It was in view of this that on a certain time, when report was made to
one of the ministers of truth that some of the congregation of Israel
were prophesying, the reply was, "Would to God that all the people
were prophets." Why? Then they would all have the light of truth in
them, and the knowledge of truth that would save them.
If this was the case, what would be among the results? Sinners in Zion
would be afraid, and fearfulness would surprise the hypocrite. Why?
Because they would feel uneasy, for this simple reason—they would know
they are not honest, and they would be afraid lest they should be
overtaken in their guilt.
This, my brethren and sisters, is the "Mormonism" I feel; it is the
"Mormonism" I preach—that I have when I pray—that I have about
me
every day. It is the "Mormonism" I have when I wake up at night, and
that I keep with me all night, if I do not go to sleep. Is it good to
me? It is. Is it salvation to me? It is. Why? Because it frees me
from evil and enables me to live without committing the amount of sin
that I would commit if it were not for its presence.
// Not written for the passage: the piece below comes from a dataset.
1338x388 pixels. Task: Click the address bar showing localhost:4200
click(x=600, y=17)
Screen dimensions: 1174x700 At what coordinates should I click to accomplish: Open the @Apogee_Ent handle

The best reason that I can give you for its being good is that it has
been good to me; it has done me good. I might tell you that the Gospel
is true, because the ministers of truth say so, have testified so,
lived for it, and died for it, in ages gone by; but I do not know so
well how they have felt; I do not understand so perfectly; I cannot
comprehend with the same clearness how it was that they felt, as I can
understand how I have felt myself.
When people tell me they have felt as I have, or, in describing their
feelings, I find they have experienced what I have, though I know what
I have experienced better than I know what anybody else has
experienced: yet, if they have the truth, I also have the truth; and
if they are saved by it, then I may hope to be saved by it. This is
what I would like to see the Saints enjoy—a knowledge of the truth,
and that knowledge to have such an influence over them that they would
cease to do any wrong whatever.
When there is no wrong done, how much sin would there be committed in
the length and breadth of the land of Zion among the Saints? If there
was no individual to do a wrong, I am under the impression it would
take a good or a bad mathematician to calculate the amount of sin that
would be committed.
Says one, "We expect to see that day." You do? When there will be no
sin? When? "Why, it is that better day that is coming by and by." What
is going to bring it about? Upon what principle do you ever expect to
see the time when there will be no sinners in the land? Will it be
when the grace of God is manifested in some strange or different way
from what it has been to you? "We suppose so, as a matter of
course, because we see sins committed now every day." Do you know of
any good that has been done? "Yes, a good deal." What does it consist
of? "Good has been done in the condition of the people as the result
of reformation. They have spoken more truth and less falsehood than
they did; there is less hypocrisy, less tattling and evil speaking;
the people do not think of quite so many evil things to do, and
consequently, they do not do much evil: that is the way this change
has been brought about."
And did you ever think for a moment that this was the principle, and
the only one upon which sin would be driven away and its power
effectually broken upon the face of all the earth? Says one, "The
Devil has got to be bound." And do you know what kind of a chain he
will be bound with? What will deprive him of power? When there is no
person upon the face of the earth that will listen to his insinuations
or yield to the impulses of his influence to perpetrate evil, how much
power will the Devil have on earth?
I want you to look at this; I want you to remember that whenever there
is a diminution of evil in the community, it is because the people do
less wrong than they did; they are more faithful, more truthful, more
righteous, more holy, and are making greater progression and
advancement towards the consummation of the work of God. It is by the
development in them of the principles of righteousness and the
establishment of these principles in them to the exclusion of every
other principle and feeling. When this is effected, our salvation and
redemption are secure. When we do right exclusively, and no wrong, we
have nothing to fear. When this becomes the case with the people, will
the kingdom of God be built up? Yes, in the hearts of the Saints.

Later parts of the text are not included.